### WHAT YOU SHOULD DO
Where "slide" appears in a line of the entries below, that line should be copied.

### PROVIDED INFORMATION

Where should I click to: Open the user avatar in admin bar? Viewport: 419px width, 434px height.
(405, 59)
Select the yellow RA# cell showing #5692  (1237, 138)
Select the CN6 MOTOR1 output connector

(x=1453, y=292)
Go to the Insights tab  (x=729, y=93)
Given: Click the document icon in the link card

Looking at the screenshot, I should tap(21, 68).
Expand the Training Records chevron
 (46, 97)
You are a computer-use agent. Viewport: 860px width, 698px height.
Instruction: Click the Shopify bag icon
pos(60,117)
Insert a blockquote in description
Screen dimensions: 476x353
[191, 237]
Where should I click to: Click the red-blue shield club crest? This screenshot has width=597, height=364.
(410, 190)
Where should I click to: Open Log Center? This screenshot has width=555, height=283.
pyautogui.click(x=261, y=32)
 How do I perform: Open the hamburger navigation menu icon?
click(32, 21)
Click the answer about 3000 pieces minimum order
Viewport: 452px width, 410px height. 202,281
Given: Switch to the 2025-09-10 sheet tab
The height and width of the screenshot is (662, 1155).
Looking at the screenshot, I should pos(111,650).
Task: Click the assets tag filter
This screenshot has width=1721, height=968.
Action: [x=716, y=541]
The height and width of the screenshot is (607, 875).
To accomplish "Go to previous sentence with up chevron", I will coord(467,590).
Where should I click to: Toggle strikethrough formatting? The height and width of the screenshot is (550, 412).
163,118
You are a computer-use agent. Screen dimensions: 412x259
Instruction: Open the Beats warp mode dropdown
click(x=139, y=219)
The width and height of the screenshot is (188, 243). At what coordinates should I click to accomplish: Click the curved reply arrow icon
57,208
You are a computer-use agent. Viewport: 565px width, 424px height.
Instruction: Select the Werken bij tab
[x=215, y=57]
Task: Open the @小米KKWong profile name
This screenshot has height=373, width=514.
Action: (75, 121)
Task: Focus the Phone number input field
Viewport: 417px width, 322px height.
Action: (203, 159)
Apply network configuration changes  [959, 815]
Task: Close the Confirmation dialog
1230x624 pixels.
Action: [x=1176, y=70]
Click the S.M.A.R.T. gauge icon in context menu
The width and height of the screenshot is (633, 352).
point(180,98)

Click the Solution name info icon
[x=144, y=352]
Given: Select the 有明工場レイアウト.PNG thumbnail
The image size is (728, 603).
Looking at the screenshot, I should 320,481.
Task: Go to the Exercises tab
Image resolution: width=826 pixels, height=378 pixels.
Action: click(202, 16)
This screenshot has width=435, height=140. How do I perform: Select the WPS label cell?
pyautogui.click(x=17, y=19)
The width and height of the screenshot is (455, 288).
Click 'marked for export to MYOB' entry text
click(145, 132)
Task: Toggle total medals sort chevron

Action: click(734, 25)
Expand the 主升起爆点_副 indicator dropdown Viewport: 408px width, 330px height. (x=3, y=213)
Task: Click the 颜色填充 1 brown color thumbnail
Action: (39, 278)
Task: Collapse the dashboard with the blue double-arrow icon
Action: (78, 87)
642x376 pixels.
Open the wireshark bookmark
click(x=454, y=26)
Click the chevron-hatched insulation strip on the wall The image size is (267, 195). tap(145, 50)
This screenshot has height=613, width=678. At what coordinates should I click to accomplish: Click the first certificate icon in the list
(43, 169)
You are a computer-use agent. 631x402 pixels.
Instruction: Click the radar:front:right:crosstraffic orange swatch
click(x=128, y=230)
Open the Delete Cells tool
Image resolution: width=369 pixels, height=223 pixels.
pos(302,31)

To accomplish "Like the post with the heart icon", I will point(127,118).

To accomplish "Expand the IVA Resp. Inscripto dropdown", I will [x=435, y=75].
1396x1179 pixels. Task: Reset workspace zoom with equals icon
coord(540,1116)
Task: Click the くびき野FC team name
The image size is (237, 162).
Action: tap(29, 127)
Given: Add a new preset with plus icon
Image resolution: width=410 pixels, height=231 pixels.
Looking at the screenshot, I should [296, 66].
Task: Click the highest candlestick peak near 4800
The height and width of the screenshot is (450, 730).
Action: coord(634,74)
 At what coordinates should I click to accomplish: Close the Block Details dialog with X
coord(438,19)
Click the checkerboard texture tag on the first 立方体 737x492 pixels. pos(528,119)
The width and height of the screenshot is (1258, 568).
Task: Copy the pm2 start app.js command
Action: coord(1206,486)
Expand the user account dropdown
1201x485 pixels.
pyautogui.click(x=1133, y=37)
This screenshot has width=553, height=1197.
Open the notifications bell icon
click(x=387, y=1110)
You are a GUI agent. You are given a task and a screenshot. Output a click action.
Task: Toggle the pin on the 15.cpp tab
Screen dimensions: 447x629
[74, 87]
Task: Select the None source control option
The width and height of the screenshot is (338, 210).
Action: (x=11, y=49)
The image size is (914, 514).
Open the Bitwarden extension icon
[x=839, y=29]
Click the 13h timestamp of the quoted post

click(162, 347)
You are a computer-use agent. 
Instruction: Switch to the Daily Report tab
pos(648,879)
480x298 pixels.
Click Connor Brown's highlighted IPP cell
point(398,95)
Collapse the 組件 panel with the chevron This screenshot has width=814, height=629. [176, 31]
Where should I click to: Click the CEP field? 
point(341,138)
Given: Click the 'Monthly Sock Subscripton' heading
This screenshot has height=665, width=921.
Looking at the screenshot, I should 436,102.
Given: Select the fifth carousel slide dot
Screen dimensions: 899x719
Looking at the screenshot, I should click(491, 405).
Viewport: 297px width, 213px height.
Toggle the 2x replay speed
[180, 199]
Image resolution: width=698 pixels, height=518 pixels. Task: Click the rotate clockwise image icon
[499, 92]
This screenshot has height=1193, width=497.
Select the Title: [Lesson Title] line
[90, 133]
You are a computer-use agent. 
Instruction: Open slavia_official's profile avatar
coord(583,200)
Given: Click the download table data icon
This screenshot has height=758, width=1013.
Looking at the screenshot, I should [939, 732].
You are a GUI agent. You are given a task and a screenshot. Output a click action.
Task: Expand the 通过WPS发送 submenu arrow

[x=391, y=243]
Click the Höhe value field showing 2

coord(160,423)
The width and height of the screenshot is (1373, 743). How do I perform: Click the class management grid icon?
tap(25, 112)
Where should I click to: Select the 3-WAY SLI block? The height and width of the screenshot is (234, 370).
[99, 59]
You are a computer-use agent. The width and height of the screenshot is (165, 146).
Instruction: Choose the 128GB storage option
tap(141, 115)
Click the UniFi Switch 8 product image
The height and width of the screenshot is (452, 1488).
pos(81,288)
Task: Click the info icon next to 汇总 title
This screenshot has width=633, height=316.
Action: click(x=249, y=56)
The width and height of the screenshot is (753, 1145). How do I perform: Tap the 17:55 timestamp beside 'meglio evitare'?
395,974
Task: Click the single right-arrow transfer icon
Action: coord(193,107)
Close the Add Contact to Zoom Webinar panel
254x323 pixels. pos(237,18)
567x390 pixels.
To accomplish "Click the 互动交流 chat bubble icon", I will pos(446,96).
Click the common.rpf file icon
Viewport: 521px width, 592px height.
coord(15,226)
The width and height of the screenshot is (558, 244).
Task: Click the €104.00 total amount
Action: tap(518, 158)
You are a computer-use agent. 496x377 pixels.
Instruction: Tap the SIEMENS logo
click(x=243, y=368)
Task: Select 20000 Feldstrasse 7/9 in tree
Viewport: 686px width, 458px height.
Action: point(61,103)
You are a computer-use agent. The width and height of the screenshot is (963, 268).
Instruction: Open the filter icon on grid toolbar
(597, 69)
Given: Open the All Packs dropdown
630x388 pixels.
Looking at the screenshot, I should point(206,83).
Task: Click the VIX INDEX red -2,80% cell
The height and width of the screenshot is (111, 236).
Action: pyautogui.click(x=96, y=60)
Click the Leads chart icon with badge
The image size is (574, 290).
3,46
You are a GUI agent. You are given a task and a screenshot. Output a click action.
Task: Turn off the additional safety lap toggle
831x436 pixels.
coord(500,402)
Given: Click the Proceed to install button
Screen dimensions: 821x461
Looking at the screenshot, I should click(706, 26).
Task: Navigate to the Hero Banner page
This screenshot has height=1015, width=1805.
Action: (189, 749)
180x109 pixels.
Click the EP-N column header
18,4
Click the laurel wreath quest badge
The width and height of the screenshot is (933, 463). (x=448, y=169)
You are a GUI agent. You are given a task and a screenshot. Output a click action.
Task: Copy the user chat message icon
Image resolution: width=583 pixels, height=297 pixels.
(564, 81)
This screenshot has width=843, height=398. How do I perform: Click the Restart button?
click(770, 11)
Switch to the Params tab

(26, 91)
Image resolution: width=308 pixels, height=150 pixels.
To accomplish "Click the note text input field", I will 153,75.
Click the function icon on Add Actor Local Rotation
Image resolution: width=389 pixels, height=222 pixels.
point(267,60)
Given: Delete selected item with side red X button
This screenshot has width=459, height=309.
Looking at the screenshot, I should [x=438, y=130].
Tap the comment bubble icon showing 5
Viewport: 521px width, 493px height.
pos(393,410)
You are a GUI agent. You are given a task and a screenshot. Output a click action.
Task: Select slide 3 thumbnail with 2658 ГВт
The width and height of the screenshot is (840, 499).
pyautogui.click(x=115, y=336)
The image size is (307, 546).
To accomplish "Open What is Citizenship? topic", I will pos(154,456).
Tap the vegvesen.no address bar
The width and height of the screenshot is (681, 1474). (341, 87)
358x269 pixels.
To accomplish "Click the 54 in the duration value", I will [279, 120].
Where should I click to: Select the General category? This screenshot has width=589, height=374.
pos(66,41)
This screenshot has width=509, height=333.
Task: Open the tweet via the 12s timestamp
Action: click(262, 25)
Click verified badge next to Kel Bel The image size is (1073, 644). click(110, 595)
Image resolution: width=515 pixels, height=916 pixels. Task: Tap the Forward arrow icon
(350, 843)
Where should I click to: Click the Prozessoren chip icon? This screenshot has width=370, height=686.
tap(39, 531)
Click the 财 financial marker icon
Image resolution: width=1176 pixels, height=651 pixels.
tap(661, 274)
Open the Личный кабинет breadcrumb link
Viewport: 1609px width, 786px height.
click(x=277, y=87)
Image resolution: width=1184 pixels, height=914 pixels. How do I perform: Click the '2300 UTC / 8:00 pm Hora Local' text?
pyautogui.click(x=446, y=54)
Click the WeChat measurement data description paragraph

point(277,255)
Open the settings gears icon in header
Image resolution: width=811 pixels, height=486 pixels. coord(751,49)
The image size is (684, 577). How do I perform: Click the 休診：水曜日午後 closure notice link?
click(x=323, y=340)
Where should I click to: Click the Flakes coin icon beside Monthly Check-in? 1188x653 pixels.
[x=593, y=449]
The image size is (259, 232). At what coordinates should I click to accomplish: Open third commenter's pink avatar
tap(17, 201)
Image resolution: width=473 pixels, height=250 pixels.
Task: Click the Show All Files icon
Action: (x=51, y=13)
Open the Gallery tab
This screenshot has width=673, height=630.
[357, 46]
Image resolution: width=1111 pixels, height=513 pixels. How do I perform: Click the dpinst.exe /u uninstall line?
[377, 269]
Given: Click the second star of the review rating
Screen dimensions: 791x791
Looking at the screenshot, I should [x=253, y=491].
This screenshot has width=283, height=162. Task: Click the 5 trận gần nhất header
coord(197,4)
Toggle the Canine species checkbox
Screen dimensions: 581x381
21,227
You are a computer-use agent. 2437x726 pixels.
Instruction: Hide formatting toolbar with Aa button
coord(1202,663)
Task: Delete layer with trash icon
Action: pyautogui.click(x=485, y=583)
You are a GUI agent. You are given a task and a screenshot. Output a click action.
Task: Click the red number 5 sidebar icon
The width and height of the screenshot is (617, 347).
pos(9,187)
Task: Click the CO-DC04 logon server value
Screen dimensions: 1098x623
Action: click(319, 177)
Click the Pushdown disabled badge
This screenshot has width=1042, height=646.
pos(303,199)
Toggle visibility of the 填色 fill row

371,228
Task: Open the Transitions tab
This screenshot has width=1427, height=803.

### EXERCISE OUTPUT
Given: Select the fifth carousel slide dot
Task: Select slide 3 thumbnail with 2658 ГВт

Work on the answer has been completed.